Add the beef and bacon along with any juices accumulated on the plate. Pour the broth over the beef just to cover, add bay leaves and bring mixture to a boil.

Cover and place in oven for 2 1/2 to 3 hours.
If there is too much liquid once the stew is cooked, remove lid and place over high heat on the stove until some of the liquid boils down a bit.

Serve over white rice...or not.

and try not to look out the window at this

October 28, 2011


One year ago yesterday I started writing this blog. I needed to vent; clearly I still need to. Never thought I'd still be here, in the blogging world I mean.

Happy Anniversary to me!
and Max

and Frank

year two begins.

October 26, 2011


No, I'm not channeling Eddie Murphy
but who doesn't love ice cream? I can't think of anybody.
This is a two part story:

Part 1. When I was a litle kid in Cuba every once in a while we'd all go out for ice cream and I always ordered "mantecado", what is that you say, well it is the creamiest custardiest butteriest most delicious concoction ever and it's not chocolate. Then when I came to the US it was impossible to find. Its an ivory color and vanilla is too bland so I always tried to come close with French Vanilla much to my disappointment, bland!

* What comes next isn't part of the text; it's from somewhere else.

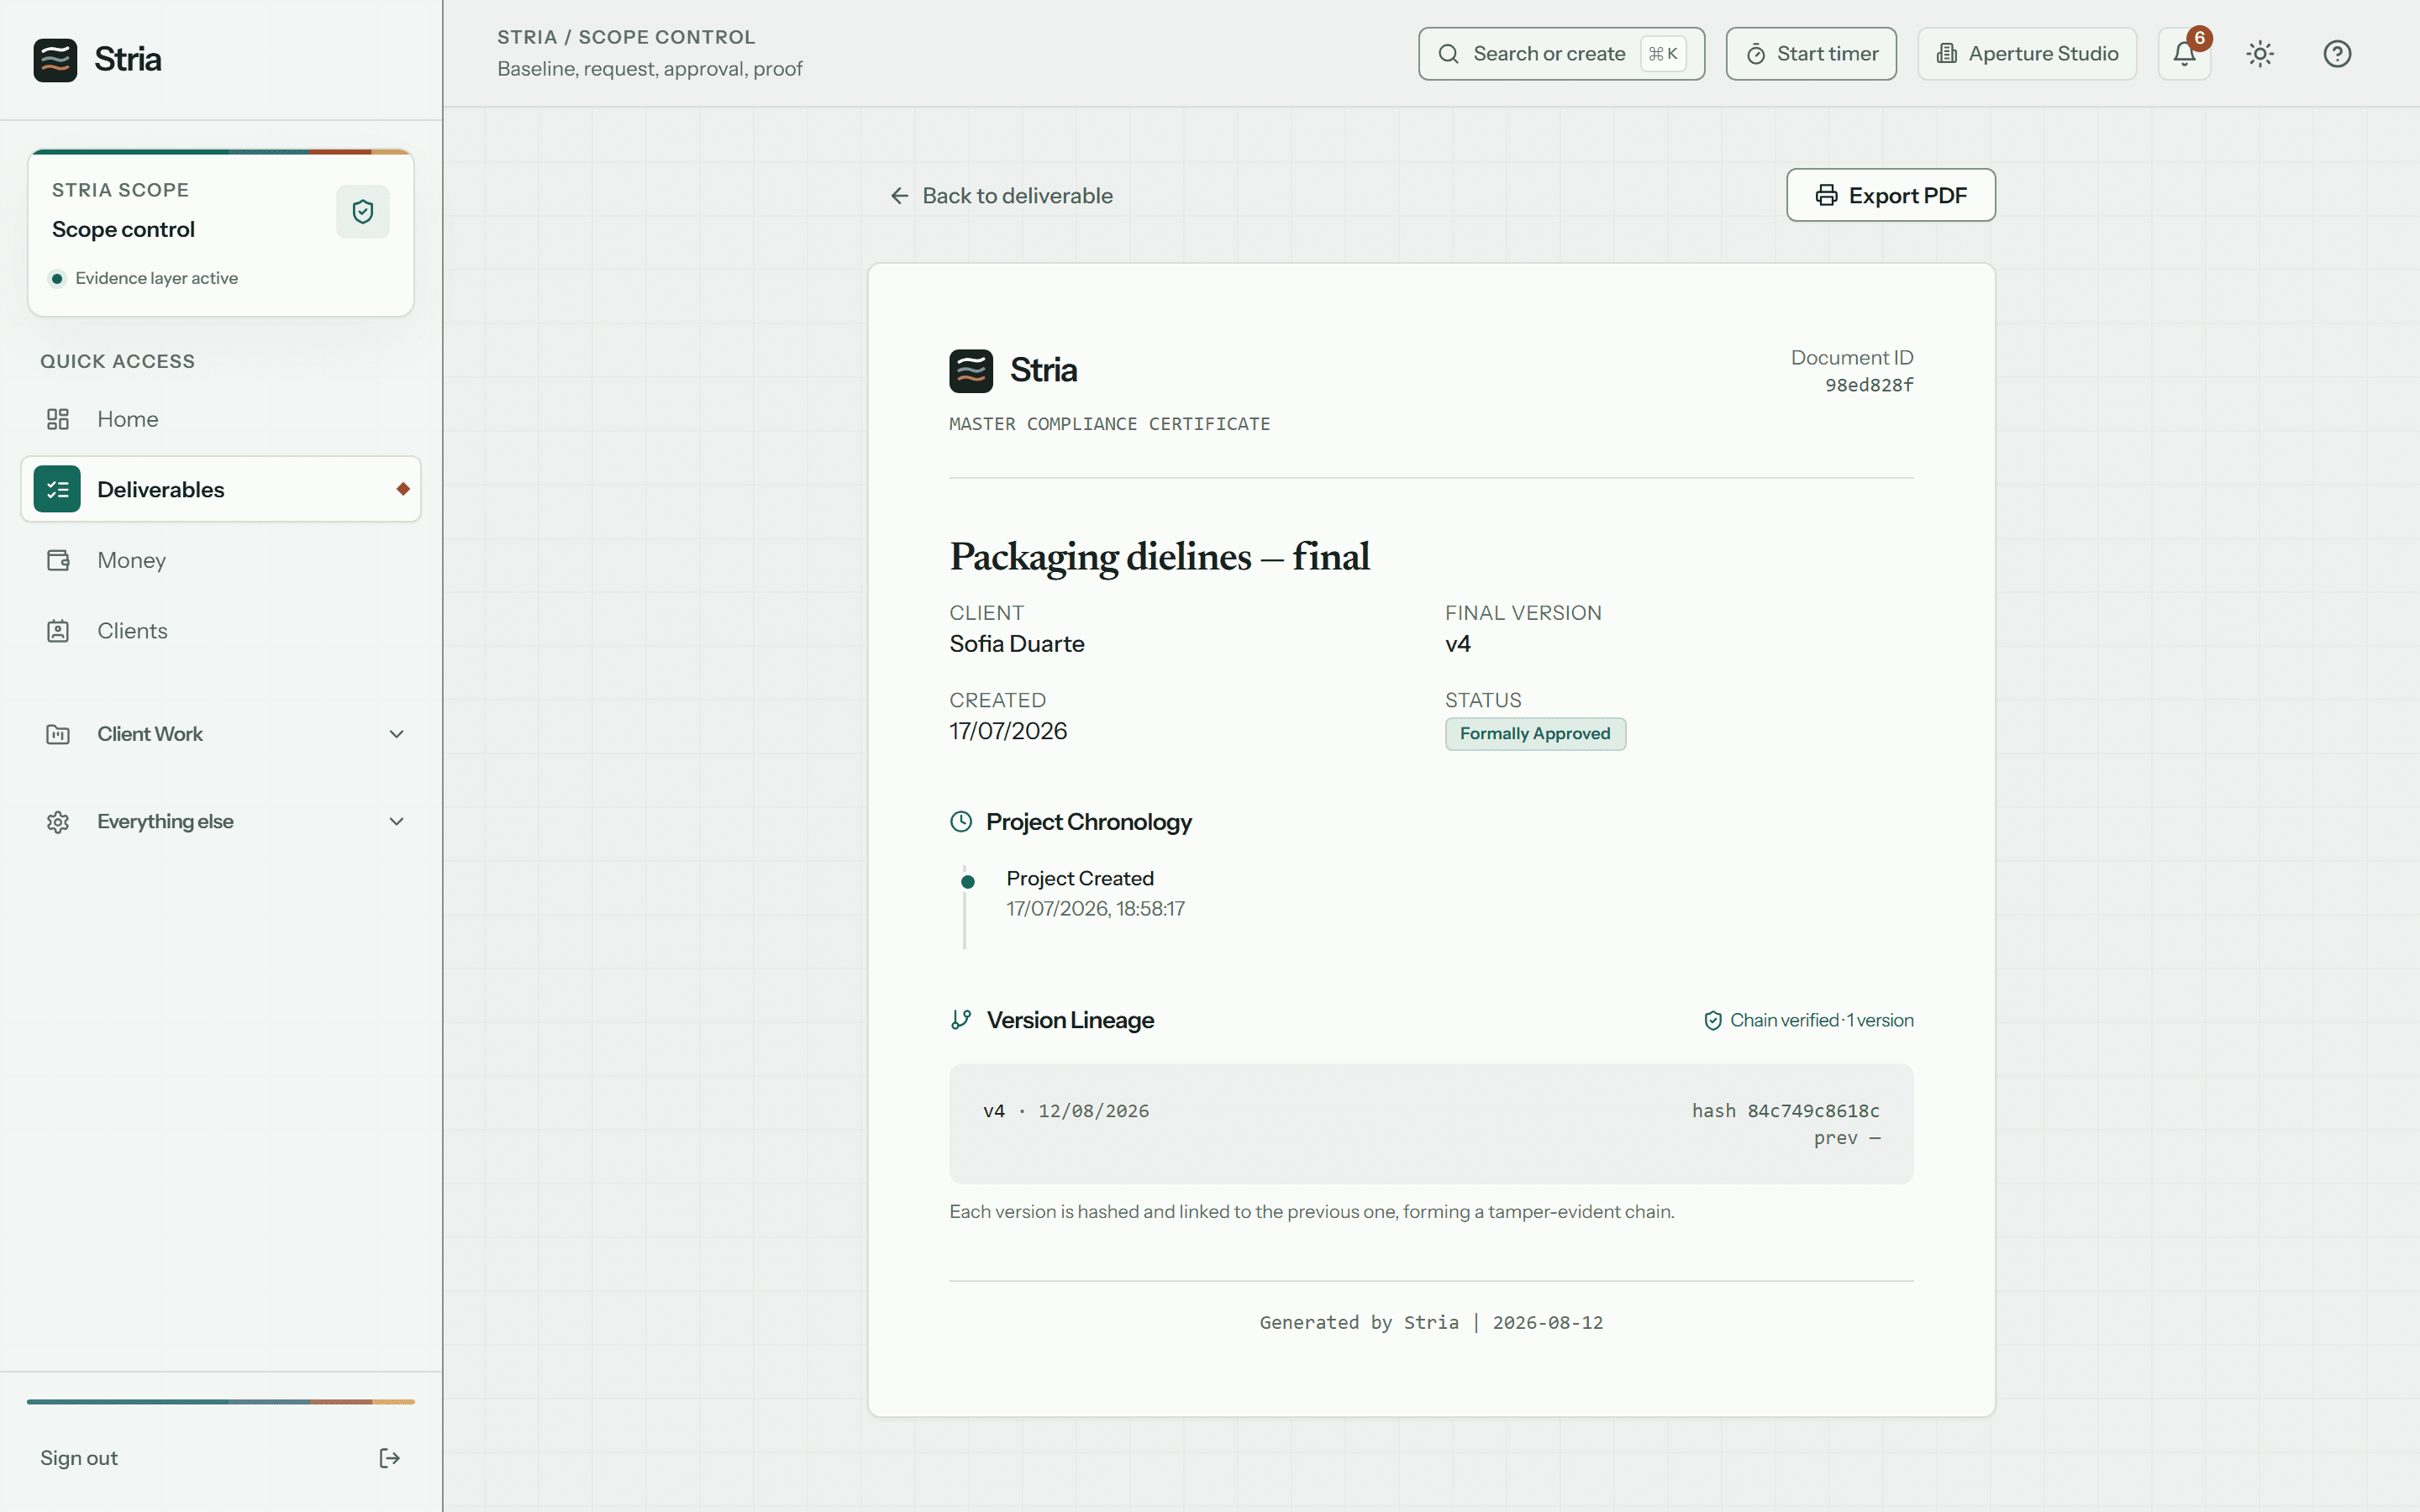Viewport: 2420px width, 1512px height.
Task: Expand the Everything else section
Action: tap(221, 821)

Part 2. Yes, Max is rapt with attention!
When we started going to the farmer's market this Summer there was the lady with the delicious gelato and the amazing flavors so Frank started talking about getting an ice cream maker and making our own since clearly it can be done. Mind you this isn't the first time that we've had this conversation. The ice cream maker discussion has been brought up many a time...and dropped. Not this time, after much research and consideration, I ordered this:
So the next thing we had to decide which ice cream to start with, and after much deliberation on that topic we opted to start with the simplest.

Vanilla Bean Ice Cream adapted from Cuisinart

Makes about 6 cups

Freeze freezer bowl by placing in the freezer for 16 to 24 hours.

2 cups whole milk
2 cups heavy cream
1 cup granulated sugar, divided
Pinch of salt
1 whole vanilla bean. halved and seeds scraped
5 large egg yolks
1 1/2 tspn, pure vanilla extract

1. In a medium sized saucepan set over medium-low heat, whisk together the milk, cream, half the sugar, salt and the scraped vanilla bean (including the pod). Bring just to a boil.

2. While the milk/cream mixture is heating, combine the yolks and remaining sugar in a medium bowl. Using a whisk, beat until mixture is pale and thick.

3. Once the milk/cream mixture has come to a slight boil, whisk about 1/3 of the hot mixture into the yolk/sugar mixture. Add another 1/3 of the mixture, then return the combined mixture to the saucepan. Using a wooden spoon, stir the mixture constantly over low heat until thickened slightly and coats the back of a spoon. DO NOT BOIL.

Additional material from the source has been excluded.